Benkos Architekt hat hier in München gerade schon einen Auftrag abgewickelt: Unter seiner Schirmherrschaft wurde mit der Stadt München ausgehandelt, die Alte Akademie im Inneren mit der Ausstattung des Wiederaufbaus in den 50ern durch Josef Wiedemann weitgehend zu zerstören – um es für Kommerz und Profitmache verwendbar zu machen. Ein historisch wertvolles Bauensemble, das alle, die es kennen, für schutzwürdig halten.
Jetzt langt er an ein historisch weniger achtbares Gebäude, das es wohl verdient hätte, im Krieg Bombenschutt zu werden, wären dafür andere Gebäude erhalten geblieben. Das Haus der Deutschen Kunst von 1933/37, für das die deutschen Industriellen (v. Finck*, Flick, Siemens …) kurz nach der Machtübergabe an Adolf Hitler Geld gesammelt hatten, um es dem Führer zum Geschenk zu machen.

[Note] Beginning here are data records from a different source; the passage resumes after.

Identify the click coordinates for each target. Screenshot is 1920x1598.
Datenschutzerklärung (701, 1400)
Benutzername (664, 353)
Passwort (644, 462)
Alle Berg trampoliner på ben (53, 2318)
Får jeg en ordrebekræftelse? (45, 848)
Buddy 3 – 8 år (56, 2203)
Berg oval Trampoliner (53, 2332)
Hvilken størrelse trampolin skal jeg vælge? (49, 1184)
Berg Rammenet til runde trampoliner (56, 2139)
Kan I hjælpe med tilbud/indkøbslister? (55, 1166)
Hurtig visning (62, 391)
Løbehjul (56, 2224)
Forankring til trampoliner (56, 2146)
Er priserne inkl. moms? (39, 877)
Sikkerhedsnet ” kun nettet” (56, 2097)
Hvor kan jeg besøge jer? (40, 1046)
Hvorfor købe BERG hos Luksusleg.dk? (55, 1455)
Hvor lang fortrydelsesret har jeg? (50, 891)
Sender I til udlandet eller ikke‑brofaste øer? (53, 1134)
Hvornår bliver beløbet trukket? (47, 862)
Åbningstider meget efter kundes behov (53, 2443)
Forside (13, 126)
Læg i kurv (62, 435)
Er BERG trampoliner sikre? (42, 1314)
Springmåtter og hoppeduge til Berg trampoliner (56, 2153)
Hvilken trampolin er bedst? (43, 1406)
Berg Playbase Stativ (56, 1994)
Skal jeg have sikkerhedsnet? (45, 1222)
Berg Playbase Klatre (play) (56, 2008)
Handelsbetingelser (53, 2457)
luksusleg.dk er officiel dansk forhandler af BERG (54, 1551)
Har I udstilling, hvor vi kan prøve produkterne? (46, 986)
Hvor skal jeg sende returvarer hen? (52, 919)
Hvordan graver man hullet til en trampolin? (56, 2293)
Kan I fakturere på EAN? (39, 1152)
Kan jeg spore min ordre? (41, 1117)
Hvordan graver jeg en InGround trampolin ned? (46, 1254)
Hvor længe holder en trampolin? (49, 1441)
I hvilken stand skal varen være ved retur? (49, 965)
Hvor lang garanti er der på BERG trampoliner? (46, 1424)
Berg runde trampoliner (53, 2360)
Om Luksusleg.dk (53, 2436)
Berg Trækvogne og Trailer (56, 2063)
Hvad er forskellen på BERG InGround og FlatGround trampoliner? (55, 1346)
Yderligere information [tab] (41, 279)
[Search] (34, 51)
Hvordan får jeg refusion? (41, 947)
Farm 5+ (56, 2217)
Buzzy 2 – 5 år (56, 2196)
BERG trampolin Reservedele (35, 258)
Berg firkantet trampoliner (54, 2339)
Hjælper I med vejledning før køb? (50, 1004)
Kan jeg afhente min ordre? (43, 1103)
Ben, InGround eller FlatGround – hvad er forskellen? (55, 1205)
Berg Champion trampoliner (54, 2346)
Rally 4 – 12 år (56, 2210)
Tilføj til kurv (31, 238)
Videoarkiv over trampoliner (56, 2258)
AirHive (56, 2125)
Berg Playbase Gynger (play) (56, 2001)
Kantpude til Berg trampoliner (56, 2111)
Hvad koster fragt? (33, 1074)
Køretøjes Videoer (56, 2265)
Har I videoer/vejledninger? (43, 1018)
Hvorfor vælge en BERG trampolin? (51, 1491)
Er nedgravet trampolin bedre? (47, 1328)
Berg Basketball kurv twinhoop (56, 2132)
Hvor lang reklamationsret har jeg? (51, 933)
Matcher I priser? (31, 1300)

Die kunsthistorische Expertise im Architekturführer München / Oberbayern (Braun Publishing):
„Das Haus der Kunst zeigt bereits die wesentlichen Elemente nationalsozialistischer Präsentationsbauten. Es entstand ein mit Haustein verkleideter Stahlbetonbau, der die formalen Elemente des Klassizismus in Zahl und Form reduzierte, vergröberte und vergrößerte und schier endlos wiederholte. Die formale Härte, schmucklose Monumentalität und gleichförmige Reihung sollen dem Passanten das Gefühl von der eigenen Unbedeutsamkeit vermitteln und die vermeintlich riesigen Steine spiegeln eine handwerklich-materielle Solidität vor, sind jedoch nur Oberfläche auf dem Betonkern. Der hier gezeigte Formenkanon wurde typisch für die Selbstdarstellung des Hitlerregimes.“
Denkmalschutz verkehrt: Kein Aufwärmen teutscher Anti-Kunst von vorgestern!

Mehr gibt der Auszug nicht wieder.